* _PROBLEMS AND TASKS_
**A.** Answer these questions from the post on IHG point values:
(i) How many days before this analysis was the earlier analysis conducted?
(ii) What median value per point was observed last year, before the devaluation?
(iii) In June 2020, what percent of the time could 40K certificates be used?
**B.** From the post on IHG point values, set down the passage from "Good news! In" up to and including "have largely recovered!", word for word.

* _TEXT PROVIDED_
Good news! In the recent post “What are IHG points worth now that the gloves are off?” I detailed an analysis showing that IHG had devalued their points and free night certificates. Now, thanks to reports of IHG rolling back the devaluation, I’ve found that IHG point values have largely recovered!
I was in the fortunate position of being able to reproduce a detailed analysis that I conducted only 5 days ago so that I could objectively compare IHG point values now vs. then. Even better, I was also able to compare to a nearly identical analysis conducted in June 2020. This gives us a good picture of how point values have changed over time. For full details about how the analysis was conducted, please see my previous post on this topic. In this post, I’ll present only the results…
Mean and Median Results
|Point Value (Median)||0.64 cents||0.43 cents||0.64 cents|
|Point Value (Mean)||0.67 cents||0.54 cents||0.58 cents|
|Cash Price (Median)||$213||$238||$238|
|Cash Price (Mean)||$229||$237||$233|
|Point Price (Median)||35,000||47,000||40,000|
|Point Price (Mean)||34,603||48,952||45,286|
A different story is told whether you look at the median or mean results. The median is the halfway point: half of the awards offered equal or better value and half offered equal or less value per IHG point. As you can see, the median point value has completely recovered from last weekend’s devaluation. Last year (before the devaluation), I had observed a median value of 0.64 cents per point and now I see the same. The mean point value (sum of values divided by count of values), though, is still way down from last year. This makes sense: there continue to be some properties where the point price is far too high. The mean calculation is heavily influenced by outliers like these whereas the median calculation is not.
40K Certificate Results
|Mean Room Rate||$177||$176||$194|
IHG credit cards offer cardholders annual free night certificates good for hotel nights that cost 40,000 points or less. For each of my analyses, I calculated the percent of data points in which a 40K certificate could have been used. In June 2020, I found that 40K certificates could be used 63% of the time. This dropped to 41% on April 4th but then rebounded to 51% on April 9th. The April 9th percentage is considerably lower than the June 2020 percentage, but I believe that can be explained entirely by hotel pricing. The median cash price of hotels between then and now jumped from $213 to $238. And since IHG charges points roughly in relation to cash prices, we would expect some of those hotels to no longer be available at 40K or less.

Records from a data collection:
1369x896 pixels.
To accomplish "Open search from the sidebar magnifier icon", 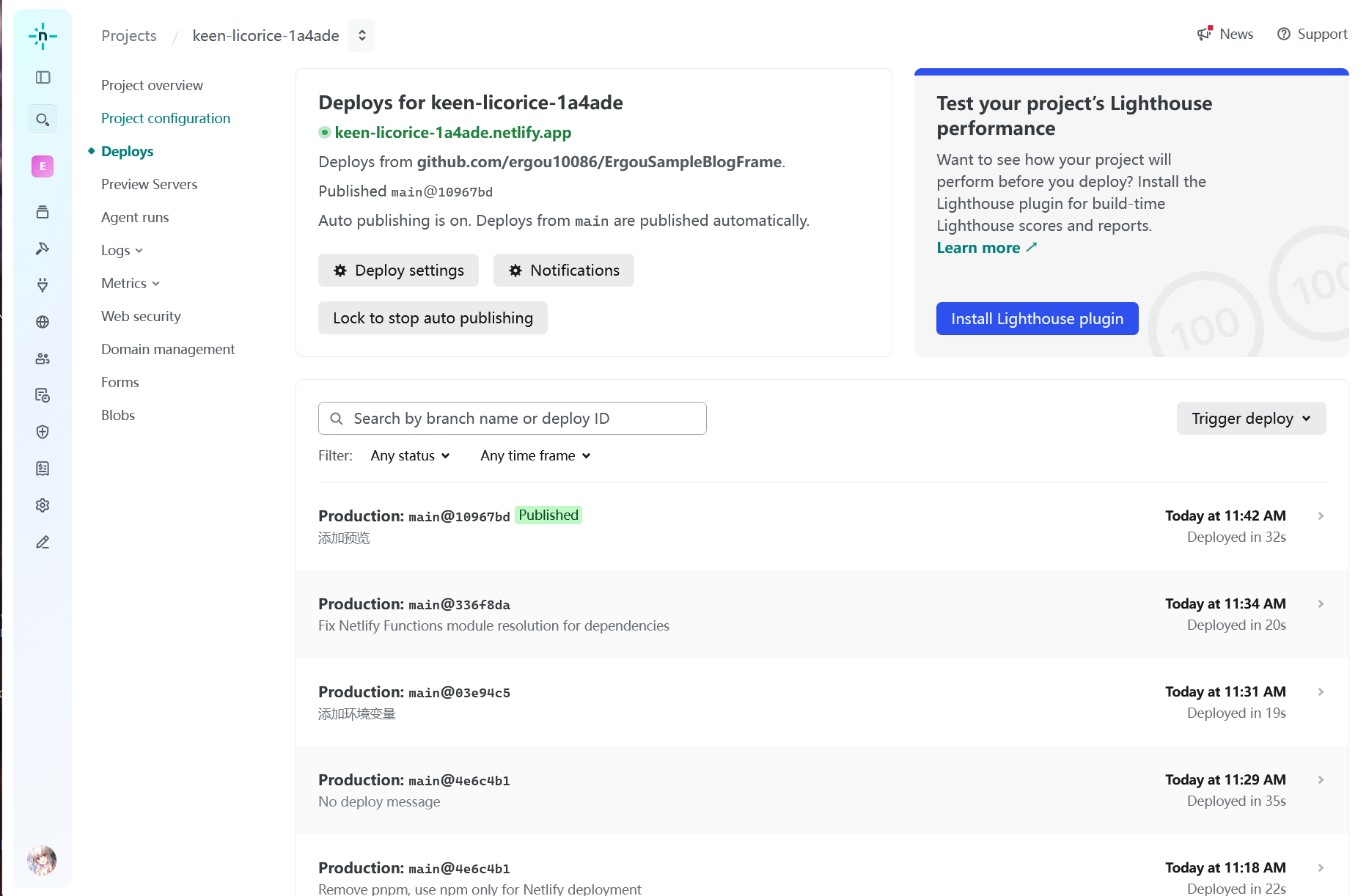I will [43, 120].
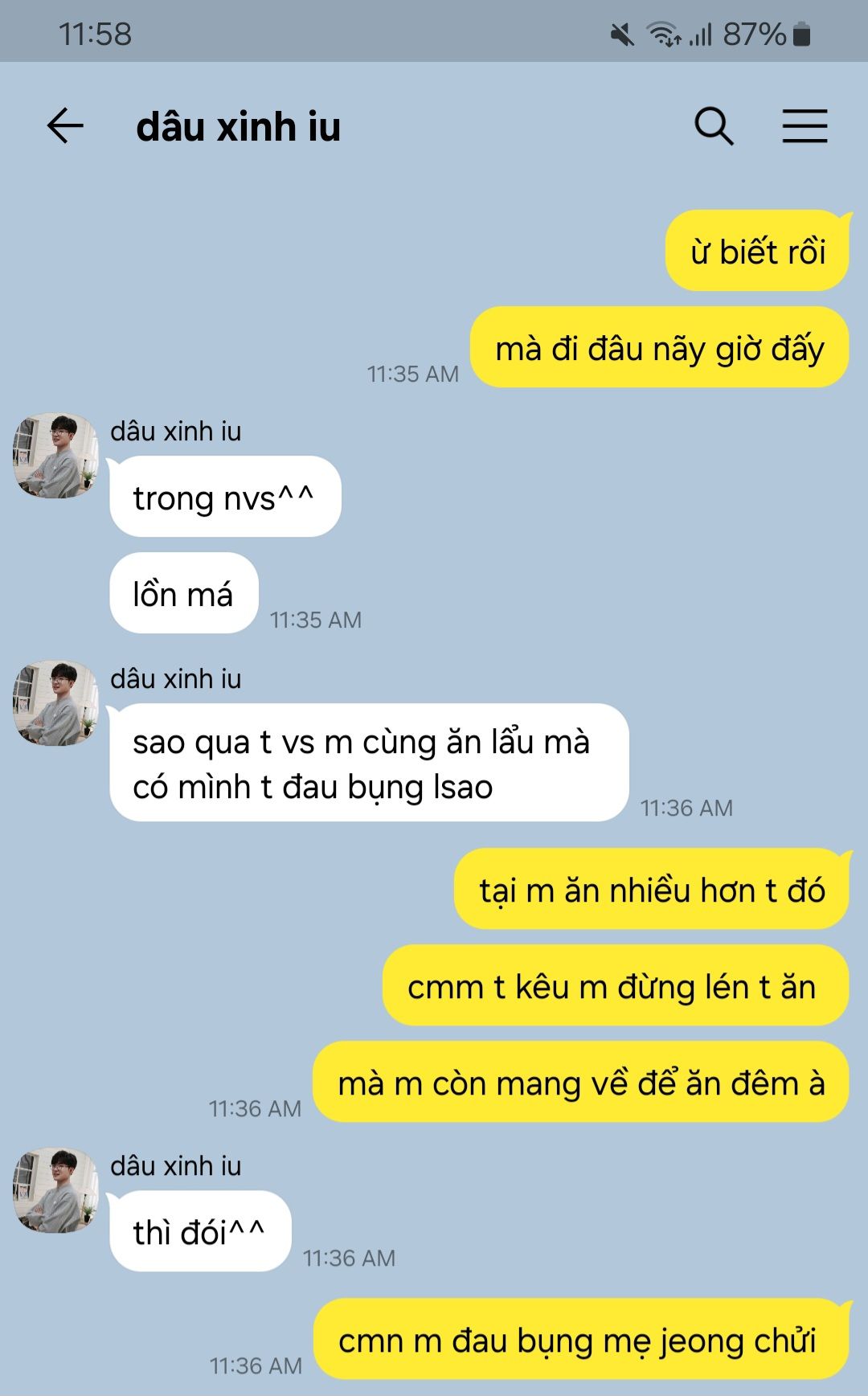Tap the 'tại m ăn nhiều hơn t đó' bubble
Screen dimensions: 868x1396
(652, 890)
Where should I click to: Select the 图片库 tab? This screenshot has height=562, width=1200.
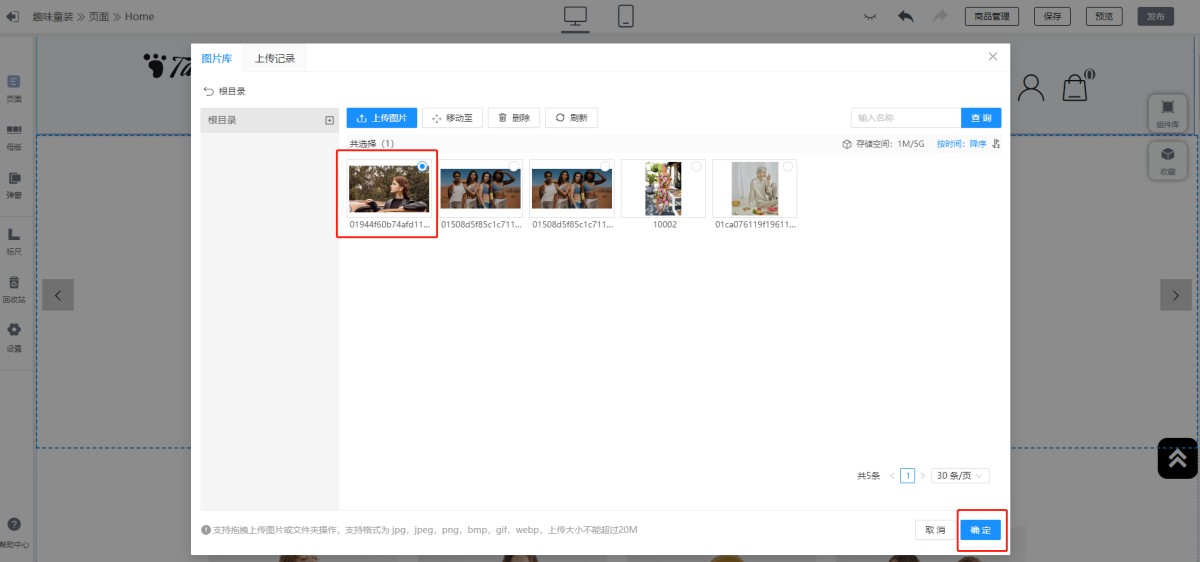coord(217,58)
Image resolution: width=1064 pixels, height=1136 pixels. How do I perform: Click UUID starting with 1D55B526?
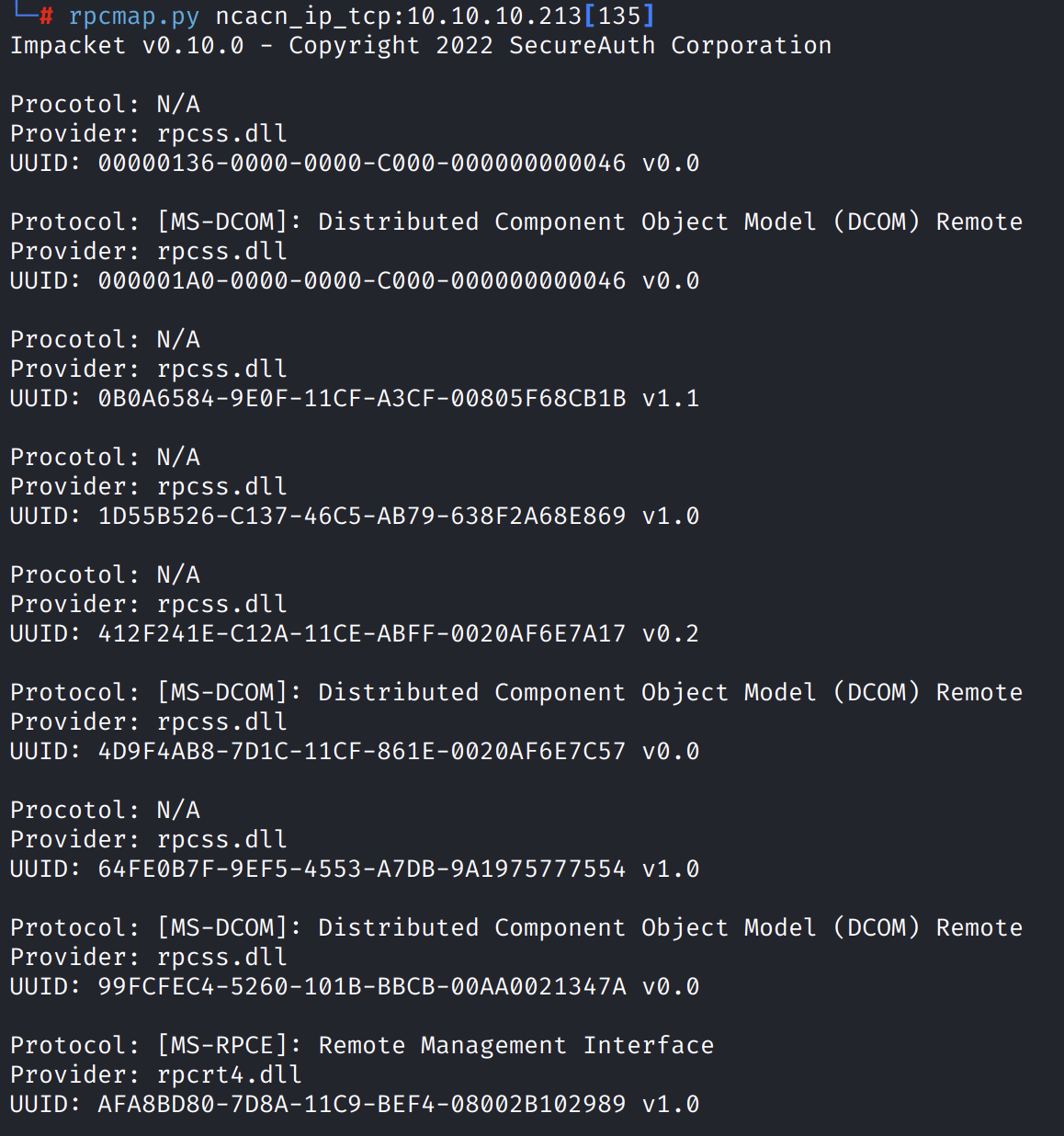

* _RESPONSES BY ITEM NUMBER_
**A.**
(i) 5 days
(ii) 0.64 cents per point
(iii) 63%

**B.**
Good news! In the recent post “What are IHG points worth now that the gloves are off?” I detailed an analysis showing that IHG had devalued their points and free night certificates. Now, thanks to reports of IHG rolling back the devaluation, I’ve found that IHG point values have largely recovered!